The tomb was at first placed in the old sacristy and remained there for nearly three-hundred years. On 1 May 1598, as described in Fr. Jorge Cardoso's Agiológio Lusitano (1666), the tomb was opened for the first time: the body was discovered to be incorrupt, still dressed in the robes of the Knights Hospitaller, and exuding a gentle aroma. After a few days of public veneration, it was noted that his beard grew considerably, as did his toenails, dislodging his leather shoes from his feet. The tomb was then moved to the middle of the church. It is currently located on the church's aisle on the Gospel side of the nave; writing in 1852, António do Carmo Velho de Barbosa (1789–1854) says it had been moved to that location "some forty years ago, more or less". When the tomb was opened then, all there was to be seen was bones and a great deal of rosary beads that had fallen inside the tomb presumably when pilgrims attempted to pass them through the opening on the lid to make them contact relics. By the 1850s, Velho de Barbosa describes the monument as having been nested in "a kind of painted wooden cabinet" that concealed its base and the stone lions.

There are two miracles associated with Blessed Garcia Martins that are particularly remembered because of their spectacularity.
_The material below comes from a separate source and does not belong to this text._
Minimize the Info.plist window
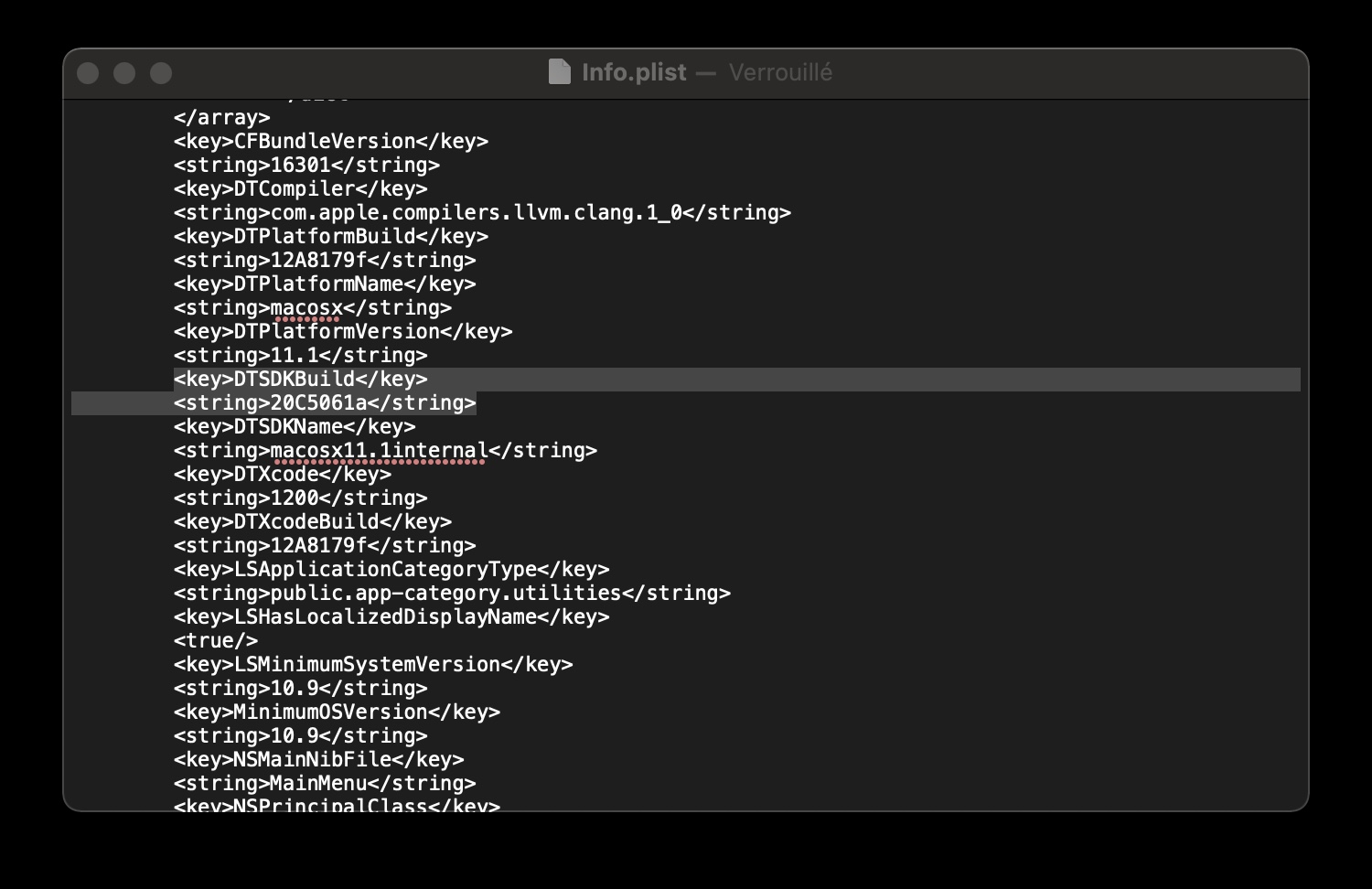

When, in the summer of 1490, Philippa of Coimbra, daughter of Infante Peter, Duke of Coimbra and granddaughter of King John I of Portugal, went on a pilgrimage to Santiago de Compostela, she stopped with all her entourage in Monastery of Moreira to venerate the True Cross, and in Leça do Balio to venerate the relics of Blessed Garcia Martins; as soon as she left the city, a cripple followed her example and dragged himself to the tomb of Blessed Garcia Martins to pray and was healed. He ran to meet the entourage to everyone's amazement, and Philippa returned to the monastery and remained in prayer there for nine days. Another miracle concerned a blacksmith from Leça who, having put stock in gossip, began to suspect that his wife had failed her wedding vows. The desperate wife invoked the Blessed Garcia Martins and, as proof of her innocence, she offered to take in her hand a red-hot ploughshare from the flames of the forge, and she went quietly to place it beside the tomb of the Blessed; after seeing his wife's fingers miraculously intact, the husband had to acknowledge his mistake. 17th-century accounts still describe the ploughshare as laying by the tomb of Blessed Garcia Martins.

Both the cited Velho de Barbosa in 1854 and José Anastácio de Figueiredo (1766–1805) in 1800 (in his Nova História da Militar Ordem de Malta) attest to the popular persistence of the cultus of Blessed Garcia Martins well into the 19th century: they describe the votive offerings and wax ex-votos the faithful left beside his tomb.